Santiago was shivering under dense fog and temperatures in the high 30s, so I packed for the worst - I even bought a scarf at the bus station.  We rolled out through the misty, gray suburbs of Santiago and climbed into the Cordillera Coastal, the range of mountains separating the capital from the ocean.  When we popped out of the tunnel through the cordillera, the fog was gone, the sun was out, and the skies were as blue as they'd been in South Africa.  Go figure.  On the way into Valparaiso we passed mile after mile of wine estates; Chile's become famous for its wines in the last few decades, and judging from the number of tour buses in the parking lots plenty of people are coming to check things out.

To call Valparaiso a spontaneously-planned city is to put it lightly.  Things start out manageable enough on El Plan ("the plain") where a gridded street network faces the city's waterfront and its all-important port.  El Plan is appealingly scruffy in a maybe-this-isn't-the-best-place-to-walk-around-at-night kind of way.  Rising up behind El Plan, however, are the city's 42 hills, where any trace of cartographic realism goes out the window.  The hills are linked to El Plan by a labyrinthine system of cobbled streets, narrow crumbling stairways, and the city's famous acensores - late 19th-century funiculars that crawl up and down the slopes saving residents' knees the trouble of walking.

Or they would if they were working.  Riding an acensor is supposed to be a definitive Valparaiso experience - like riding a gondola in Venice or an elephant in India - and I went to four different stations trying to catch a ride on one.  Two of them looked like they had been closed a long time (the doors were closed with rusty padlocks) and the other two had signs announcing "temporary" closures for restoration work.

First I headed for Cerro Bellavista, where Pablo Neruda once lived and that's home once again to a growing colony of artists and writers.  The houses on the hills are famously ramshackle - many of them are little more than grafted-together assemblages of corrugated steel and tin.  The steel is painted in bright colors, though, so looking across Valparaiso's hills is always pleasant, and since the whole city was branded a UNESCO site a few years ago many of the houses have been redeveloped into hotels and restaurants.  The views across the hillsides and toward the bay, which is lined with container-lifting cranes and full of enormous tanker ships, come out of nowhere and are pretty spectacular.

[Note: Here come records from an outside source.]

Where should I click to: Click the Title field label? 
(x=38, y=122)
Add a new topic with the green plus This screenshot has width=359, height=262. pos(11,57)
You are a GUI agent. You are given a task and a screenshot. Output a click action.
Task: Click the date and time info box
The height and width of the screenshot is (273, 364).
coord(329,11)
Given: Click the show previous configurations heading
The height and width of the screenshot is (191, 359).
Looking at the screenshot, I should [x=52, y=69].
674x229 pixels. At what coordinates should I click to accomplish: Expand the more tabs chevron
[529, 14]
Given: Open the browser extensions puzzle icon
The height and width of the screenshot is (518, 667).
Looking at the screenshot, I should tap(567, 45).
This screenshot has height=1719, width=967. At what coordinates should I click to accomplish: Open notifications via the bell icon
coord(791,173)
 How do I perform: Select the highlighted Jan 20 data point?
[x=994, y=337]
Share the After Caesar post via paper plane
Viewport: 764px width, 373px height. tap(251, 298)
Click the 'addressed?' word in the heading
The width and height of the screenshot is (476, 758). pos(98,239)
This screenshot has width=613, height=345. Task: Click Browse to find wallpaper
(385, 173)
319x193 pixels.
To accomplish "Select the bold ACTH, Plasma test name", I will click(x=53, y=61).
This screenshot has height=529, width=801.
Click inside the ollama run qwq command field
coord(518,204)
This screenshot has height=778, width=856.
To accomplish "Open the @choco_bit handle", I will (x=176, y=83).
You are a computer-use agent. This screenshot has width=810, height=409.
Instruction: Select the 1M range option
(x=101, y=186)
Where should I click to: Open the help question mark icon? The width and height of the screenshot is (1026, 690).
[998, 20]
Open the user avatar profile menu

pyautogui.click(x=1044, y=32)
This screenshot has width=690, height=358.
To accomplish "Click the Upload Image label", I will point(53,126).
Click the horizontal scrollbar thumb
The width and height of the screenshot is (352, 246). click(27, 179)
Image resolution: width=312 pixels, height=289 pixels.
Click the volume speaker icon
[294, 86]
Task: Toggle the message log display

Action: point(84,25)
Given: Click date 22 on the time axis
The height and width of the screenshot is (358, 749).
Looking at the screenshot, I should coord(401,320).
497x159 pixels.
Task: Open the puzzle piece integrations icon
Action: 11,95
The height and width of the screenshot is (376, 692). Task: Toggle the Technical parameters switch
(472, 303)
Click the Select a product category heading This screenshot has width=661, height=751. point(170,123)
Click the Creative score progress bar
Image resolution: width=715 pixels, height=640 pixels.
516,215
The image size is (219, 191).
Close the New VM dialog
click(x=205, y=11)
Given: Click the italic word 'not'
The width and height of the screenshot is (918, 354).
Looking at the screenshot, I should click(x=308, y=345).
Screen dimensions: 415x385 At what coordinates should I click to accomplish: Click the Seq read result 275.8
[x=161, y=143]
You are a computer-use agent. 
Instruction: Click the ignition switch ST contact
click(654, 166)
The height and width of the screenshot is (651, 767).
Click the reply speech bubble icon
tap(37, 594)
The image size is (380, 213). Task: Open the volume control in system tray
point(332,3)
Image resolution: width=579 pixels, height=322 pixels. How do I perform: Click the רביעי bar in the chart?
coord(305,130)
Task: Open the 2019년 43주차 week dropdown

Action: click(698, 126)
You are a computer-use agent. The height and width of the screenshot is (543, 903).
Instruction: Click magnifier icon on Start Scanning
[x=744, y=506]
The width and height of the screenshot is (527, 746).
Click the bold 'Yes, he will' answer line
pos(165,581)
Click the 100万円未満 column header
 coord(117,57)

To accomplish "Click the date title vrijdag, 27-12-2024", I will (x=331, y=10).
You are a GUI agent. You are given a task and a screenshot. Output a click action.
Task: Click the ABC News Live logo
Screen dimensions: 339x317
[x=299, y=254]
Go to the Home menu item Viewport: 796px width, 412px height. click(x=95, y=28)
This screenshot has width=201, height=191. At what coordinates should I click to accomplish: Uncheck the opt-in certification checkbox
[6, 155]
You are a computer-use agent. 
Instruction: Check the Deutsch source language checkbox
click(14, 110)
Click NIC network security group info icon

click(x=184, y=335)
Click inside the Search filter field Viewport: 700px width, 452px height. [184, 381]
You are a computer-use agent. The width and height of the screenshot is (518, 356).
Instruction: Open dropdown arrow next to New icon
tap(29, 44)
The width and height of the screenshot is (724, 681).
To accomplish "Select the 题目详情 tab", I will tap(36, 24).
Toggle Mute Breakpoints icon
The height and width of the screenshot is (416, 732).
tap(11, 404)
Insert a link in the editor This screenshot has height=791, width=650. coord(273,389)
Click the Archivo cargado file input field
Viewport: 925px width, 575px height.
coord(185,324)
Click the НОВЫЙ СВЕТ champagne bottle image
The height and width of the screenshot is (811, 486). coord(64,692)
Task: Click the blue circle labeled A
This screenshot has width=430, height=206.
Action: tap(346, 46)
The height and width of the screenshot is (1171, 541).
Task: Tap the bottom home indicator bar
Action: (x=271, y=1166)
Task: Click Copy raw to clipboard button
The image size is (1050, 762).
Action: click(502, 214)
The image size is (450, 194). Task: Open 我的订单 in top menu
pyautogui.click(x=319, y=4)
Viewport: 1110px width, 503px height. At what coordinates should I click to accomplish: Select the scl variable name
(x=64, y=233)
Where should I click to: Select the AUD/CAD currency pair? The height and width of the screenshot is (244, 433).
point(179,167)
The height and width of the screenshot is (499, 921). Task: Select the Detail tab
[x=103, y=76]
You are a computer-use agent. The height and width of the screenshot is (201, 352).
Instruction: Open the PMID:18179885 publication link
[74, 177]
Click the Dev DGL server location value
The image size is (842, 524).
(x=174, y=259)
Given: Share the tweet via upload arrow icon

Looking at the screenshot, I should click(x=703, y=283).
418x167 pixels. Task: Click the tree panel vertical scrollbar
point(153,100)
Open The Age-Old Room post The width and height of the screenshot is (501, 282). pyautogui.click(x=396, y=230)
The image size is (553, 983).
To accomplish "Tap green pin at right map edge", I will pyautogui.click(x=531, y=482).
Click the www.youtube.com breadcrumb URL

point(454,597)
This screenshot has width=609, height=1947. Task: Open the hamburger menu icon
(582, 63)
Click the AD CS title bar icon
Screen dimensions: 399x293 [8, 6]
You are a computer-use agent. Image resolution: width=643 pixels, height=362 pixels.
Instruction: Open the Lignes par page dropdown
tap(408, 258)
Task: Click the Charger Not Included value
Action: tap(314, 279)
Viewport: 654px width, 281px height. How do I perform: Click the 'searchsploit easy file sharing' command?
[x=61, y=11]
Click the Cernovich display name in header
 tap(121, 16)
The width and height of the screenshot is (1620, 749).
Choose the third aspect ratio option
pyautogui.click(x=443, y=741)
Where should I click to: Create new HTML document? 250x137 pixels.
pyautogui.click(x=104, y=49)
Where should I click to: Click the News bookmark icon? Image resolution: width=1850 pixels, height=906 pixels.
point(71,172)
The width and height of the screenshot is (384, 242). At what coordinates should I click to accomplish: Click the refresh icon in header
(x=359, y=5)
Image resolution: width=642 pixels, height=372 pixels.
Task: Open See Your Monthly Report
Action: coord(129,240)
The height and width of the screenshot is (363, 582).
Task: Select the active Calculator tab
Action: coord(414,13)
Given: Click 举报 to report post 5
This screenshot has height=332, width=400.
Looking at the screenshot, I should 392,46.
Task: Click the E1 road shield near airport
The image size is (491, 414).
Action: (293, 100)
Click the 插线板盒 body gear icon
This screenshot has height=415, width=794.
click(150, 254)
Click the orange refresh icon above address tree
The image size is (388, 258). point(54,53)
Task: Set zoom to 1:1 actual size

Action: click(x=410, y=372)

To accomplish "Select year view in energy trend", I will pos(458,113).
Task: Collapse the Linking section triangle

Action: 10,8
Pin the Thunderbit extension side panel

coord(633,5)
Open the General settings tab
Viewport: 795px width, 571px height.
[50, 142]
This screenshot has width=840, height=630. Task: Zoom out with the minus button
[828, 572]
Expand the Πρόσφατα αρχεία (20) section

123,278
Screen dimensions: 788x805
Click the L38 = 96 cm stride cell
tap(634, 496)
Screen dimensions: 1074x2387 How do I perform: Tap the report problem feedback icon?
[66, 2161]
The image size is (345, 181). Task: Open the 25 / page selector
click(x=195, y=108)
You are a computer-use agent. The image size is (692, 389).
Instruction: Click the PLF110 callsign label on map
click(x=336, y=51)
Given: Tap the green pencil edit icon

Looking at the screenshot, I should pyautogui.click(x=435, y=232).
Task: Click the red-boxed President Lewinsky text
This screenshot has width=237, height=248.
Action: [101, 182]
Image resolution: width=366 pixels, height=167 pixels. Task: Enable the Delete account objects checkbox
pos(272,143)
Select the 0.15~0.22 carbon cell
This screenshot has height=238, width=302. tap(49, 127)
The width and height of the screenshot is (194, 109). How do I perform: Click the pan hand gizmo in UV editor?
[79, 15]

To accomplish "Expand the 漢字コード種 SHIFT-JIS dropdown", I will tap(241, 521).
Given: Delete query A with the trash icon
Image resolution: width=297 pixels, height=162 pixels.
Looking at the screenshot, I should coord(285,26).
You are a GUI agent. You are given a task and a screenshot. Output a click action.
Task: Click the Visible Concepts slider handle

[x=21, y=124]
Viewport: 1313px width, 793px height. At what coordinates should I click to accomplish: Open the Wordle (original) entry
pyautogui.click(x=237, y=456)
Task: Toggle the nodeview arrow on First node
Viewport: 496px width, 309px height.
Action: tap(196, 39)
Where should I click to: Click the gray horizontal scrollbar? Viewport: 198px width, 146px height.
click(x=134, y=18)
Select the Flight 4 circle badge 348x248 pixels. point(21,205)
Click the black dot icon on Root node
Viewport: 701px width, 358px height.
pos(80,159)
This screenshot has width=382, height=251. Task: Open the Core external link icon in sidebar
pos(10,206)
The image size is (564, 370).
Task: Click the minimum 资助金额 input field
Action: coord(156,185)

From Bellavista I headed for Cerro Alegre, which is right next door, but getting there (thanks to the malfunctioning acensores) required that I negotiate a series of narrow steps and impossibly steep alleyways. Alegre was the first hill to begin drawing tourists, and it felt very fashionable, with lots of classy guesthouses, wine bars and ice cream shops along its streets.  I had lunch at a bistro, Cafe Vinilo, where I ordered a carne mechada steak that was served up with a big helping of Chilean vegetables - quinoa, pumpkin, green beans, potatoes and corn - and drowned in spicy gravy.  Good stuff.

Finally I made my way to Cerro Carcel, which is topped by the ruins of an 18th-century prison (carcel in Spanish) that's being slowly remodeled into a museum designed by our friend Oscar Niemeyer, who built Brasilia back in the 1950s.  It also boasts a great view across the rooftops to the port area - until the opening of the Panama Canal, Valparaiso was one of South America's most important ports, where ships would stop to recover from or stock up for the stormy journey around Tierra del Fuego at the bottom of the continent.  Today it serves a more utilitarian role handling Chilean goods, and it's also the home of Chile's navy, but the overwhelming feeling is of being in a city whose glory days are well behind it.

Mostly, though, it's a pretty absurdly cool city, and I'm really glad I went to see it, if only for a few hours.  Naturally, as soon as the bus climbed up into the Cordillera Coastal on the way back to Santiago, the mist rolled back in, the windows fogged up and the driver turned the heater up to full blast.  I celebrated my return to Santiago with dinner and a few drinks in the Providencia neighborhood, which I hadn't had a chance to see the day before.  Not a bad way to spend a day!